> _WHAT IS BEING ASKED_: From the records below, transcribe only the lines running from the one with "This screenshot has height=886, width=1484." through the one with "This screenshot has height=1185, width=1777.". Keep both of those end lines.

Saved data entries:
·····

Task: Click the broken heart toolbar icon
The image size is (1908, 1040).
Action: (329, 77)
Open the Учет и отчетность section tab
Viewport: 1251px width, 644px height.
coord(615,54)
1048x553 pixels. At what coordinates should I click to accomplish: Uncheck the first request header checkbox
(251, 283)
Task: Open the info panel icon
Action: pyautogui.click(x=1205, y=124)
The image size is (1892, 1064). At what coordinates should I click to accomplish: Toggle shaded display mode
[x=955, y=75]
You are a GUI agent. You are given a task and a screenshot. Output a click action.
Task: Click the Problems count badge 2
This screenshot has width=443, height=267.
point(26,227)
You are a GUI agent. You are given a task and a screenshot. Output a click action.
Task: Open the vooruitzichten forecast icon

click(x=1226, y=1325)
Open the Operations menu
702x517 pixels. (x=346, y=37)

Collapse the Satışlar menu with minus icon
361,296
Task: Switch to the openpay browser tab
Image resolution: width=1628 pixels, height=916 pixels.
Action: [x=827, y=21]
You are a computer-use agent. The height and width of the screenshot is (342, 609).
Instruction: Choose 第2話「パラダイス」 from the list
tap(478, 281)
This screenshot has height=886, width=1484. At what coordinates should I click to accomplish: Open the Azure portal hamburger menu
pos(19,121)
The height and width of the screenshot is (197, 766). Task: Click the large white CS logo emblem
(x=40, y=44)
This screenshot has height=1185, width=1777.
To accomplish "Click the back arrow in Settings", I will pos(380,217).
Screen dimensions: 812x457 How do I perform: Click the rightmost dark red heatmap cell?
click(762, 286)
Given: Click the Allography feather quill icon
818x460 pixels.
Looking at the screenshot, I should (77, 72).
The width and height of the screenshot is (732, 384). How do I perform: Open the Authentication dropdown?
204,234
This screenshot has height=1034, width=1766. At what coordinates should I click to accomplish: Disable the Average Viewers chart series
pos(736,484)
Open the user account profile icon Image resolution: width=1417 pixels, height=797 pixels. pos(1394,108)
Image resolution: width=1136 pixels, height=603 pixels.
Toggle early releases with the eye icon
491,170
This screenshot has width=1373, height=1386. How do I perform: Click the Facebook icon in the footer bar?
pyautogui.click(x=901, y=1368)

·····

> _WRITTEN ANSWER_:
This screenshot has height=886, width=1484. At what coordinates should I click to accomplish: Open the Azure portal hamburger menu
pos(19,121)
The height and width of the screenshot is (197, 766). Task: Click the large white CS logo emblem
(x=40, y=44)
This screenshot has height=1185, width=1777.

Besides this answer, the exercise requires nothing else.